:: Что сделать ::
Воспроизведите дословно весь листинг, приведённый ниже, ничего в нём не меняя.

:: Записи набора данных ::
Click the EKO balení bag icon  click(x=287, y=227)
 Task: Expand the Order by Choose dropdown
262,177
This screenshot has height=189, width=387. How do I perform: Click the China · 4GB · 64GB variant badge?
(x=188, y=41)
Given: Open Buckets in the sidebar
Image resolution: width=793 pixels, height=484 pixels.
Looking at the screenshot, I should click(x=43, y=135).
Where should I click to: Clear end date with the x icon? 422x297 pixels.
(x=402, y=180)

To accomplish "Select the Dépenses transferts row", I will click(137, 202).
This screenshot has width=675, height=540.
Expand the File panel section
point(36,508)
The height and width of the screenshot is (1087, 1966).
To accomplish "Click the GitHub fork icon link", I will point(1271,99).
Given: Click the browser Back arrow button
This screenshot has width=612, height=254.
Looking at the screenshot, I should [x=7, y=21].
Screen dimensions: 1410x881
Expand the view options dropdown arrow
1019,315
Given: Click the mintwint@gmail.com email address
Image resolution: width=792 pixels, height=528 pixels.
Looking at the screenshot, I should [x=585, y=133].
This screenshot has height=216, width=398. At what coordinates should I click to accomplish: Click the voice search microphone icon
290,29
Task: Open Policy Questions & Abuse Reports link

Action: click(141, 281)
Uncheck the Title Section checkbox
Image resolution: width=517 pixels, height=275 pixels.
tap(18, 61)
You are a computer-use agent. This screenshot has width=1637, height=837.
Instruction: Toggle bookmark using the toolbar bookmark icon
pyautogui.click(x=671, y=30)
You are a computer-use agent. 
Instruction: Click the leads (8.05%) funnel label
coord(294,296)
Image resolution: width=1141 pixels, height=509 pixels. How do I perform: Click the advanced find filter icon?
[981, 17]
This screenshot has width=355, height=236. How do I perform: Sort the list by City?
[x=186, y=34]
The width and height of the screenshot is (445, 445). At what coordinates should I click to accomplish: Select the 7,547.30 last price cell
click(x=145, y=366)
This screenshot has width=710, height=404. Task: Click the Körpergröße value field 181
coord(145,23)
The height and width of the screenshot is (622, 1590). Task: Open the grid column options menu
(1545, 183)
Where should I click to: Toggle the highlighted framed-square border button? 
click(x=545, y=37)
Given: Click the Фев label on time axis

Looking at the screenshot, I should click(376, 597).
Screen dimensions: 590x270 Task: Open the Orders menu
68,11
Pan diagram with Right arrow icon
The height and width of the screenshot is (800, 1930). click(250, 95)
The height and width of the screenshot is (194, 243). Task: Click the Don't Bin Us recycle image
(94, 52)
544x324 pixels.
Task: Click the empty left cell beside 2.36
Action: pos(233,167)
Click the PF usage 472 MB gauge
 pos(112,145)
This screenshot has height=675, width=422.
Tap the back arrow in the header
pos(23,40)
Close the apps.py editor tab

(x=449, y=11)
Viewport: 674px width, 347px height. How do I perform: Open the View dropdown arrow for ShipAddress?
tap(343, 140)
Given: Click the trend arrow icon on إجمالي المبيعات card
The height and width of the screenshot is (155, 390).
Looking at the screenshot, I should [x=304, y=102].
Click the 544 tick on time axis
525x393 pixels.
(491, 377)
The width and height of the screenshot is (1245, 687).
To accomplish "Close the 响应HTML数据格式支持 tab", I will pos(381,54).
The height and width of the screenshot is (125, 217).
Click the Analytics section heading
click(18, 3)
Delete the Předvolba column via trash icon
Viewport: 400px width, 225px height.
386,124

:: Результат задания ::
Click the EKO balení bag icon  click(x=287, y=227)
 Task: Expand the Order by Choose dropdown
262,177
This screenshot has height=189, width=387. How do I perform: Click the China · 4GB · 64GB variant badge?
(x=188, y=41)
Given: Open Buckets in the sidebar
Image resolution: width=793 pixels, height=484 pixels.
Looking at the screenshot, I should click(x=43, y=135).
Where should I click to: Clear end date with the x icon? 422x297 pixels.
(x=402, y=180)

To accomplish "Select the Dépenses transferts row", I will click(137, 202).
This screenshot has width=675, height=540.
Expand the File panel section
point(36,508)
The height and width of the screenshot is (1087, 1966).
To accomplish "Click the GitHub fork icon link", I will point(1271,99).
Given: Click the browser Back arrow button
This screenshot has width=612, height=254.
Looking at the screenshot, I should [x=7, y=21].
Screen dimensions: 1410x881
Expand the view options dropdown arrow
1019,315
Given: Click the mintwint@gmail.com email address
Image resolution: width=792 pixels, height=528 pixels.
Looking at the screenshot, I should [x=585, y=133].
This screenshot has height=216, width=398. At what coordinates should I click to accomplish: Click the voice search microphone icon
290,29
Task: Open Policy Questions & Abuse Reports link

Action: click(141, 281)
Uncheck the Title Section checkbox
Image resolution: width=517 pixels, height=275 pixels.
tap(18, 61)
You are a computer-use agent. This screenshot has width=1637, height=837.
Instruction: Toggle bookmark using the toolbar bookmark icon
pyautogui.click(x=671, y=30)
You are a computer-use agent. 
Instruction: Click the leads (8.05%) funnel label
coord(294,296)
Image resolution: width=1141 pixels, height=509 pixels. How do I perform: Click the advanced find filter icon?
[981, 17]
This screenshot has width=355, height=236. How do I perform: Sort the list by City?
[x=186, y=34]
The width and height of the screenshot is (445, 445). At what coordinates should I click to accomplish: Select the 7,547.30 last price cell
click(x=145, y=366)
This screenshot has width=710, height=404. Task: Click the Körpergröße value field 181
coord(145,23)
The height and width of the screenshot is (622, 1590). Task: Open the grid column options menu
(1545, 183)
Where should I click to: Toggle the highlighted framed-square border button? 
click(x=545, y=37)
Given: Click the Фев label on time axis

Looking at the screenshot, I should click(376, 597).
Screen dimensions: 590x270 Task: Open the Orders menu
68,11
Pan diagram with Right arrow icon
The height and width of the screenshot is (800, 1930). click(250, 95)
The height and width of the screenshot is (194, 243). Task: Click the Don't Bin Us recycle image
(94, 52)
544x324 pixels.
Task: Click the empty left cell beside 2.36
Action: pos(233,167)
Click the PF usage 472 MB gauge
 pos(112,145)
This screenshot has height=675, width=422.
Tap the back arrow in the header
pos(23,40)
Close the apps.py editor tab

(x=449, y=11)
Viewport: 674px width, 347px height. How do I perform: Open the View dropdown arrow for ShipAddress?
tap(343, 140)
Given: Click the trend arrow icon on إجمالي المبيعات card
The height and width of the screenshot is (155, 390).
Looking at the screenshot, I should [x=304, y=102].
Click the 544 tick on time axis
525x393 pixels.
(491, 377)
The width and height of the screenshot is (1245, 687).
To accomplish "Close the 响应HTML数据格式支持 tab", I will pos(381,54).
The height and width of the screenshot is (125, 217).
Click the Analytics section heading
click(18, 3)
Delete the Předvolba column via trash icon
Viewport: 400px width, 225px height.
386,124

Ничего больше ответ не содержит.